Most couples require two paychecks to stay in the middle class, a math lesson that is not lost on men.

Judge Richard Posner, author of a book on the economics of mating, Sex and Reason, suggests, "economics is not divorced from mate selection. People change their behavior as costs and benefits change."

J-Date, the popular online national dating service, automatically requests information on women's incomes, because their male clients ask for it.

Mary Balfour, director of Drawing Down the Moon, an executive dating agency based in London, says that college-educated and professional men in their 20s and 30s now want women who match their intellect and earning abilities. "It is only those in their 50s and 60s who tend to take a deep breath when introduced to powerful women," she says.

Many Wives Earn More

Today, more than 42 percent of married women in the United States earn more than their husbands.

According to Stepford theory, these couples should be sexually frustrated (especially the men) and highly divorce-prone. Not so.

Unlike the threatened Stepford men, modern husbands are not turned off by women who can succeed at work. Women's earning power does not appear to get in the way of pleasure. Psychologist Janet Hyde conducted a year–long (1996) longitudinal study of 500 couples. She found that couples who said they had the most rewarding intimate lives were those in which both partners worked and experienced high rewards from their jobs.

If they were in the real world, married couples in Stepford would find they were paying a huge financial penalty for their hubby-earns-most-and-best approach. The median household income gap between single-earner and dual-earner couples has been steadily widening and in 2001 the two-income couples earned a staggering $30,500 more, according to the U.S. Census Bureau.

Despite movies such as the "The First Wives' Club" and the emergence of "displaced homemaker" as a job-seeking category to which a slight sense of desperation adheres, we still tend to think that the traditional homemaker, safely behind her white picket fence, has the most stable marriage.
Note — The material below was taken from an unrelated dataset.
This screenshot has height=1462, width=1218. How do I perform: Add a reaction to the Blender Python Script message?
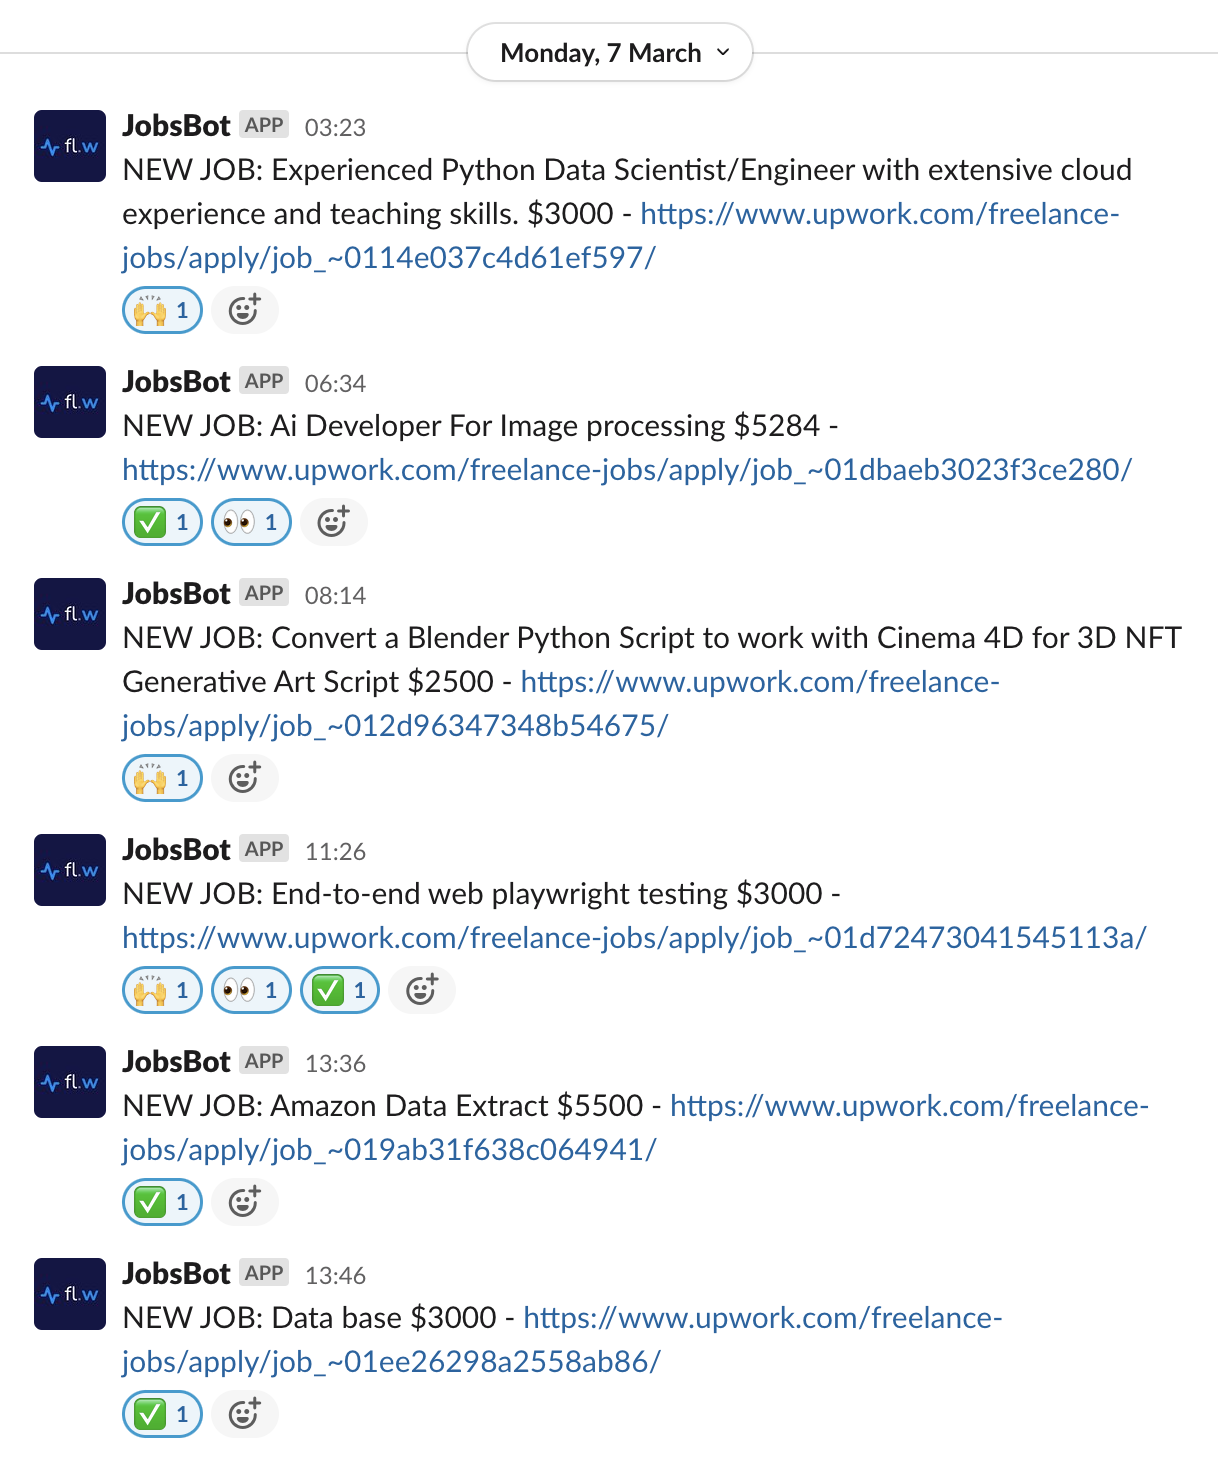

Not so.

A 1999 nationally representative sample – meaning it mirrors the population as a whole – of 4,405 couples found that divorce was more likely when a woman has no earnings than when she brings home a paycheck. In particular, the marriage of a woman with no earnings was more than twice as likely to dissolve as that of a woman who had a paycheck.

Having no income can be risky for a woman, and not just in the stability of her marriage. A wife who drops out of the work force and stays out for a long time will never make up that lost economic ground, even if she returns to the work force. Worse, if her husband's income starts to slip – an all too common event these days – the couple can be in trouble, both financially and emotionally.

Still, the media can't get over their infatuation with traditional women, whether the subject is the wives of presidential candidates, women at work, or the Stepford movie. The only antidote is correct information, which is sadly in short supply.